● **EXERCISE REQUIREMENTS**: While leaving the pictures out, set down only the lines from the one with "The height and" through the end of the records, exactly as they stand.
#### RECORDS FOR THIS TASK
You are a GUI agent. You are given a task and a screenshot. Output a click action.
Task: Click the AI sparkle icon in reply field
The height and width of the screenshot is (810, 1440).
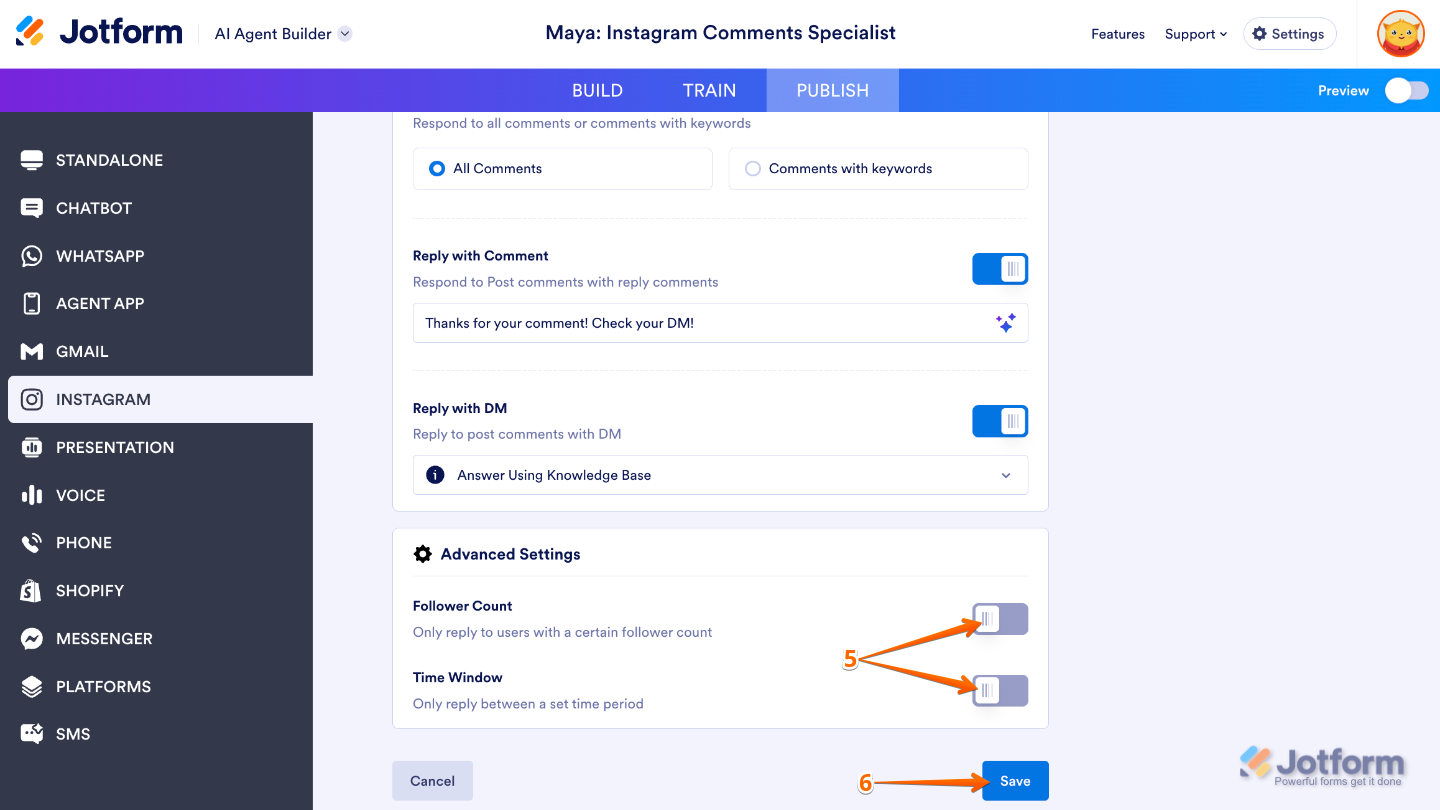[1006, 323]
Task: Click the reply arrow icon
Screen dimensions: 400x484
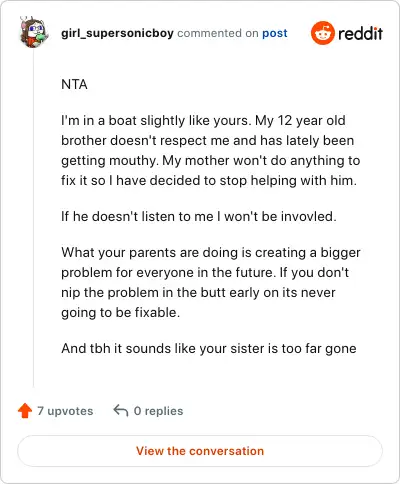Action: [x=121, y=411]
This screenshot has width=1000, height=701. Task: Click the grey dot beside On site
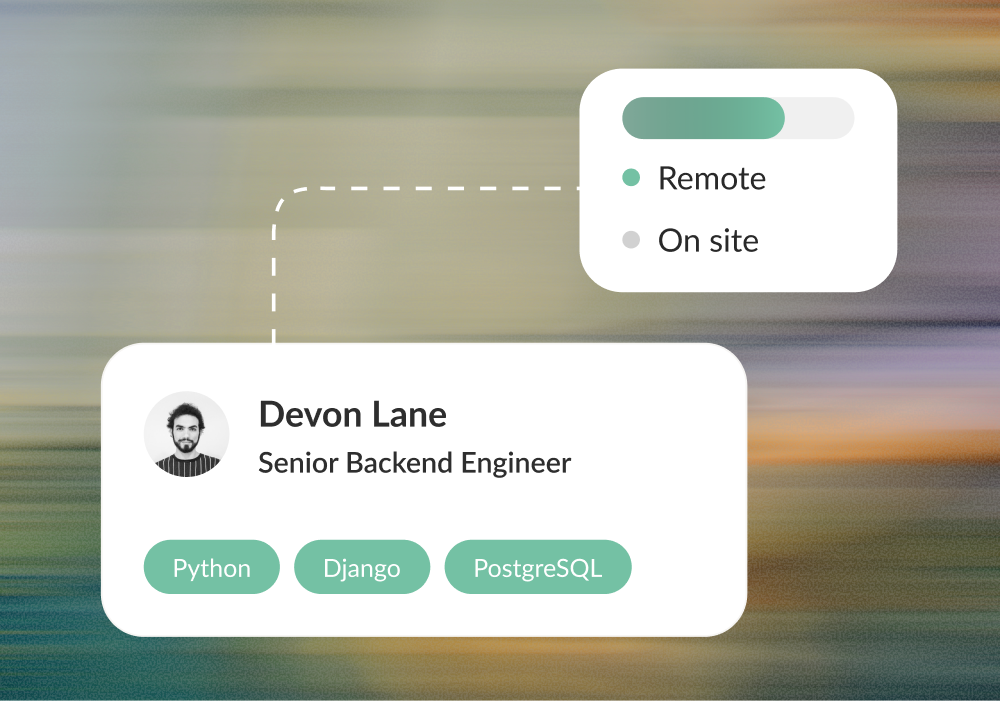coord(630,240)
########
● **WRITTEN ANSWER**:
The height and width of the screenshot is (810, 1440).
[1006, 323]
Task: Click the reply arrow icon
Screen dimensions: 400x484
Action: [x=121, y=411]
This screenshot has width=1000, height=701. Task: Click the grey dot beside On site
coord(630,240)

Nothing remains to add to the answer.